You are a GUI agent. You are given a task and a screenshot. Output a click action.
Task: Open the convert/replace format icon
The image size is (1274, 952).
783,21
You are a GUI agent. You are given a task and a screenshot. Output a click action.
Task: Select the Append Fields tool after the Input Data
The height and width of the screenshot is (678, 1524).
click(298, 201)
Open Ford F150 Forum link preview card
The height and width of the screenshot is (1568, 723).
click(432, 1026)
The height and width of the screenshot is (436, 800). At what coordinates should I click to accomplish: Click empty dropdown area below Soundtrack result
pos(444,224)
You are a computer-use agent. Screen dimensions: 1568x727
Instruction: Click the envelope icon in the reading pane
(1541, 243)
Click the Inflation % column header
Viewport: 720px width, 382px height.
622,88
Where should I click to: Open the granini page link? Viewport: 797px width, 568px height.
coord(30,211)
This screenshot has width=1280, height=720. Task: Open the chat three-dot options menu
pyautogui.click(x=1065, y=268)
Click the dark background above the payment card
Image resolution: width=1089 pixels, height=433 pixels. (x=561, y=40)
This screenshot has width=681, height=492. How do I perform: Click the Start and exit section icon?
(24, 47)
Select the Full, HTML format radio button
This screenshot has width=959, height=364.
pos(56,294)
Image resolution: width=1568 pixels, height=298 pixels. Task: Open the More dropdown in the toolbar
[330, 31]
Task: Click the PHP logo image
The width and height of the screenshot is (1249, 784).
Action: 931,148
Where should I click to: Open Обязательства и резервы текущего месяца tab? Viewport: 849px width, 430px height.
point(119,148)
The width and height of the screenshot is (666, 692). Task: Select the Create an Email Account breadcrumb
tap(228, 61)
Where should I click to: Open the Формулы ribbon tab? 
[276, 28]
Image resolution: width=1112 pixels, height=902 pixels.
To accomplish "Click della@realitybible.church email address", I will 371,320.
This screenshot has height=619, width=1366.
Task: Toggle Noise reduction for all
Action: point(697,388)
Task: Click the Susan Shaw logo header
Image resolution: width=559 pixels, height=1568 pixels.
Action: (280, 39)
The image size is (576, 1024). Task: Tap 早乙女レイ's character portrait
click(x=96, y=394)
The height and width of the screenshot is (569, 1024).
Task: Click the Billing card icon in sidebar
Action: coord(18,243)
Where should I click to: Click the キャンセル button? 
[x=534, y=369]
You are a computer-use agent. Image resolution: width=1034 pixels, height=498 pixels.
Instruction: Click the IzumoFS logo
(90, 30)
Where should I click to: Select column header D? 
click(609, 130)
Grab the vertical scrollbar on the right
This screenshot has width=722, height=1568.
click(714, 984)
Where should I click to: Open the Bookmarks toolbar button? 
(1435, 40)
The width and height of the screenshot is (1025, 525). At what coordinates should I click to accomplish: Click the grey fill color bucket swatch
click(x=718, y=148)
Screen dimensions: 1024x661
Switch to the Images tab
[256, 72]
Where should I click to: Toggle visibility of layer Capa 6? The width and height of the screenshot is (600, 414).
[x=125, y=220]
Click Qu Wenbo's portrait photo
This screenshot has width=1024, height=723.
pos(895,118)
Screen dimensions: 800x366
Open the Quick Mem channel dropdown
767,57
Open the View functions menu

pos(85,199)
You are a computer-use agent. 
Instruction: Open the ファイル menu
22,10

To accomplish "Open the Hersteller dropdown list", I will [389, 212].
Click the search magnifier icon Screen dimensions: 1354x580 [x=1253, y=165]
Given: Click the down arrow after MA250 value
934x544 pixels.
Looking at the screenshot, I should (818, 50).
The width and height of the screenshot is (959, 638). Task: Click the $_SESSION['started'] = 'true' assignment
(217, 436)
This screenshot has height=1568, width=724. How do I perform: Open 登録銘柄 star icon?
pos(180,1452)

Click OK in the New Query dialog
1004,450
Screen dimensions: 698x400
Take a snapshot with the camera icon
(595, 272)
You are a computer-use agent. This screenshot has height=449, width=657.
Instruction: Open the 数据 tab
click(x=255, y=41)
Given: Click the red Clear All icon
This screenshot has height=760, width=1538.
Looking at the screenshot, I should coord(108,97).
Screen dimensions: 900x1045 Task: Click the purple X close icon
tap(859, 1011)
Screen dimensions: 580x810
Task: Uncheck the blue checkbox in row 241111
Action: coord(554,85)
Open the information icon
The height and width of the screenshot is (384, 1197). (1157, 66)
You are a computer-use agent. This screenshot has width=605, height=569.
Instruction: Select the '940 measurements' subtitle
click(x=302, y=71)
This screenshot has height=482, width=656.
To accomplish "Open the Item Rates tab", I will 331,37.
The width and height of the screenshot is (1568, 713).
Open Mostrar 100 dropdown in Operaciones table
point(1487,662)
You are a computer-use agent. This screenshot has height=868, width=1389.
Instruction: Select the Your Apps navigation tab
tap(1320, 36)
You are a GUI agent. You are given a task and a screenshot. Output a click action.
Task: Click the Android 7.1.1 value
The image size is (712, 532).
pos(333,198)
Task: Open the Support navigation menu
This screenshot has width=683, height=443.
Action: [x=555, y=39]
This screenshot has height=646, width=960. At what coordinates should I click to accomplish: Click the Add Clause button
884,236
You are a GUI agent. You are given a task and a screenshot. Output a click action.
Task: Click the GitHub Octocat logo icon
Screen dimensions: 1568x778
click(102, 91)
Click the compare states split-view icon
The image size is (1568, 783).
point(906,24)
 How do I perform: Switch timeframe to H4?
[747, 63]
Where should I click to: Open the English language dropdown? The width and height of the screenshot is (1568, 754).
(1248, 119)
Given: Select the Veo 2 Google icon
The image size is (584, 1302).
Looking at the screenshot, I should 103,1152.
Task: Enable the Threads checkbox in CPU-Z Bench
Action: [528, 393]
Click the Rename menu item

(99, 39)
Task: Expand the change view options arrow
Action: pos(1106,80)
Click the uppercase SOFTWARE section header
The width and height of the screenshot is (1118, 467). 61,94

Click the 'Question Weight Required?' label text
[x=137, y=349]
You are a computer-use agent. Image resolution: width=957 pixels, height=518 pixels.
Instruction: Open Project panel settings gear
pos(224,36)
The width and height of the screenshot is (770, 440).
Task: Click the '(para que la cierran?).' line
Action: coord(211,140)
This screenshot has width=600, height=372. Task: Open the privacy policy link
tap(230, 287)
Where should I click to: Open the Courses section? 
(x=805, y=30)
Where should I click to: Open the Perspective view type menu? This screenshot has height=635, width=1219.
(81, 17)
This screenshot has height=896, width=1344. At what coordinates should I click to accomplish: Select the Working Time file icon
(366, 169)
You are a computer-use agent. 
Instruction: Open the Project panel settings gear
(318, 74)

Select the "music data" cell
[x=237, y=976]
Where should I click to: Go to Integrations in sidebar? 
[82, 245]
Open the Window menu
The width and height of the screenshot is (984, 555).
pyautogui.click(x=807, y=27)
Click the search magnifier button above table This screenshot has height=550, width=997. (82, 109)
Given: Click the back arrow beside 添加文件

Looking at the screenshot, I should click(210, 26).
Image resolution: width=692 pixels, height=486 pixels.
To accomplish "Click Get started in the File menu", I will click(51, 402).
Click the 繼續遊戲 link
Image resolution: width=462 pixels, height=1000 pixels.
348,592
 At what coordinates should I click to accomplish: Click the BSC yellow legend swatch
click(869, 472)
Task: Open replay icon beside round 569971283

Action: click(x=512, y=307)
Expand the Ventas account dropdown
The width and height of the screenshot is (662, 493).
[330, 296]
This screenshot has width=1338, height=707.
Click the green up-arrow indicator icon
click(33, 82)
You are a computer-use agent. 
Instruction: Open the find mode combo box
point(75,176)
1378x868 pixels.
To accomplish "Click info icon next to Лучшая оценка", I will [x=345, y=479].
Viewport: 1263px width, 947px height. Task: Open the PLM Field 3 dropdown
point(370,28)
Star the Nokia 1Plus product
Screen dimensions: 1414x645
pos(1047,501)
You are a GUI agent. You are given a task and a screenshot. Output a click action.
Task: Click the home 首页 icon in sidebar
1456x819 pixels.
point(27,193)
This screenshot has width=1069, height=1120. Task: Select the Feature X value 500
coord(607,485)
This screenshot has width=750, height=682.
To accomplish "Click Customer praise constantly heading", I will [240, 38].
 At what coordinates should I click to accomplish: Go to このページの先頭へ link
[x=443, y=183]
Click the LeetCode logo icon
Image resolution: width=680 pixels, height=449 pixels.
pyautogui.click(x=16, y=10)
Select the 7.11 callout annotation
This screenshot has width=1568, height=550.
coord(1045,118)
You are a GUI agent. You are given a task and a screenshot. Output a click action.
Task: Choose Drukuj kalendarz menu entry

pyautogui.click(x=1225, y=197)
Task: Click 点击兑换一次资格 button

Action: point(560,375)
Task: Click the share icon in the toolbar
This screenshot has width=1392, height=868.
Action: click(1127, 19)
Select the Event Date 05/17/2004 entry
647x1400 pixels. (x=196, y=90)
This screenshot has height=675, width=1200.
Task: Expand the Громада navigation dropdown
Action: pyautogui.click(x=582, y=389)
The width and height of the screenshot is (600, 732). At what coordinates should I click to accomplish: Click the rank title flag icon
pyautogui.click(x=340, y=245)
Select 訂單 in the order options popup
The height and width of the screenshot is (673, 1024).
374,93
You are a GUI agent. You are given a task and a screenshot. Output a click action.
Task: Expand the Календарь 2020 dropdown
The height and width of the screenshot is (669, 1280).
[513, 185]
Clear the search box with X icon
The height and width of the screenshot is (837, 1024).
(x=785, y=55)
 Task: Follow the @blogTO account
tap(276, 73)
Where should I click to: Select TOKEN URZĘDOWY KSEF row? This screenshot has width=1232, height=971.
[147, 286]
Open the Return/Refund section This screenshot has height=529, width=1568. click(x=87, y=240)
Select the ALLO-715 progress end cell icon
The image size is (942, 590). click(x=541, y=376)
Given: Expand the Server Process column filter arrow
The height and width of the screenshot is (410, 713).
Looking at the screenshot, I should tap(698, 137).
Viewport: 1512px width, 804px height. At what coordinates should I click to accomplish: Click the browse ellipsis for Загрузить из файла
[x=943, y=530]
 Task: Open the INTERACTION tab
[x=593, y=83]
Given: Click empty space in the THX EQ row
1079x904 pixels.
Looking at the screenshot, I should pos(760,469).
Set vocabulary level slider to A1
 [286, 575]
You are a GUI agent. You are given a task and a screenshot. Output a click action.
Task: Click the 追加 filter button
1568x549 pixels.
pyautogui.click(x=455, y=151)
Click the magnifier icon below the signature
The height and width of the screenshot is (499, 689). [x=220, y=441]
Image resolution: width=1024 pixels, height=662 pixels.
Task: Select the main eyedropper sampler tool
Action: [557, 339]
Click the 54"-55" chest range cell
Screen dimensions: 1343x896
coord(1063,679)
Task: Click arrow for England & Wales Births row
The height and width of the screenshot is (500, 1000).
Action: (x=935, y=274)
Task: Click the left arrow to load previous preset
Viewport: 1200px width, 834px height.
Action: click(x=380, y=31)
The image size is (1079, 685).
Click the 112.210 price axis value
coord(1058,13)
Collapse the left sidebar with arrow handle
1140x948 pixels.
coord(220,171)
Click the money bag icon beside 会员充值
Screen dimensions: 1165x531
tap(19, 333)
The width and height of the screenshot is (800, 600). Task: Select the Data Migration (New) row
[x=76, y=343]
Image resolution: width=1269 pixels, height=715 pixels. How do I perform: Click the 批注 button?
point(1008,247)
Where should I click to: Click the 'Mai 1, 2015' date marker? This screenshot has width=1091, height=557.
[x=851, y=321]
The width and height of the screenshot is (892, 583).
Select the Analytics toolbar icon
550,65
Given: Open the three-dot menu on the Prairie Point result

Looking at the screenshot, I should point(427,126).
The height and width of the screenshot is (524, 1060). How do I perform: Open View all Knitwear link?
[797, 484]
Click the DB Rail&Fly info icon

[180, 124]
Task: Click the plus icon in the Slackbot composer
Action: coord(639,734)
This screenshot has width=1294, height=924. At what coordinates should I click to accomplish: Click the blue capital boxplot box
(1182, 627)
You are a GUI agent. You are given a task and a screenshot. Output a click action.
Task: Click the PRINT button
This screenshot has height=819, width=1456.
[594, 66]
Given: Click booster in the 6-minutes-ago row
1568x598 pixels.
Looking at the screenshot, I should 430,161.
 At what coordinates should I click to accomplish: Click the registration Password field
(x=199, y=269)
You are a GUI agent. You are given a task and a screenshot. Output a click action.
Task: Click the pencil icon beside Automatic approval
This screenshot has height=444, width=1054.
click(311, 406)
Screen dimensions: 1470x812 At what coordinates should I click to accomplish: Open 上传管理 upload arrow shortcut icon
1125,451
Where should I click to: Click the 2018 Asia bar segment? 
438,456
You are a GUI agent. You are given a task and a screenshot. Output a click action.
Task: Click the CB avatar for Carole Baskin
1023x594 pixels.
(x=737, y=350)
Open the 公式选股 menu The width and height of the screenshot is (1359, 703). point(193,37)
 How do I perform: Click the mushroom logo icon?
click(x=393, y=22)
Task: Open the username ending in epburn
○ ○ ○
§ Description of the task: Each line holding the word "after" must be pulled from the records.

§ Written solution:
Task: Select the Append Fields tool after the Input Data
Given: Click the down arrow after MA250 value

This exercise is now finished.